Uno Åhrén (6 August 1897 – 8 October 1977) was a Swedish architect and city planner, and a leading proponent of functionalism in Sweden.

Biography
Uno Emrik Åhrén was born  in Stockholm, Sweden. He graduated as an architect at the KTH Royal Institute of Technology in Stockholm in 1918. 
He was City Planning Manager in Gothenburg 1932-1943 and head of the Riksbyggen 1943-1945. He was appointed professor of urban construction at the Royal Institute of Technology from 1947 through 1963.

In 1930 Åhrén was one of the designers for the Housing Exhibition of the Stockholm International Exhibition, and in 1931 he was one of the six co-authors of the  1931 manifesto, Acceptera, a plea for acceptance of functionalism, standardization, and mass production as a cultural change in Sweden.

_Goal 1_
Name every official post Uno Åhrén held according to the biography, along with the years given for each.
_Goal 2_
In the Uno Åhrén biography, where and in what year did Åhrén graduate as an architect?
_Goal 3_
Using the Uno Åhrén biography, explain what the 1931 manifesto Acceptera called for.
The listing that follows this biography is not needed for any of the work here.

_Given material_

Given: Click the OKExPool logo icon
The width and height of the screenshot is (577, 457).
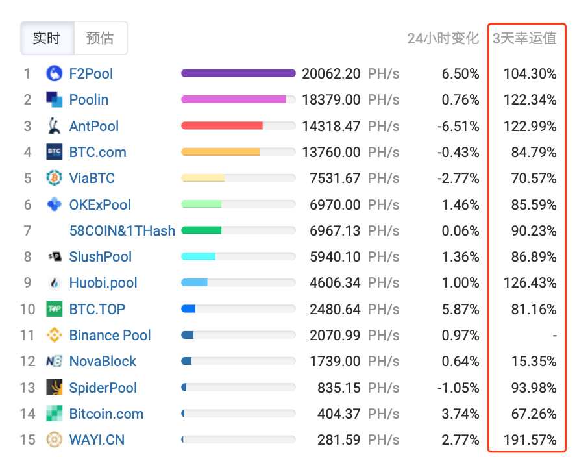Looking at the screenshot, I should [54, 204].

_Exercise output 1_
- City Planning Manager in Gothenburg, 1932–1943
- Head of the Riksbyggen, 1943–1945
- Professor of urban construction at the Royal Institute of Technology, 1947–1963

_Exercise output 2_
He graduated at the KTH Royal Institute of Technology in Stockholm in 1918.

_Exercise output 3_
Acceptera was a plea for accepting functionalism, standardization, and mass production as a cultural change in Sweden. Åhrén was one of its six co-authors.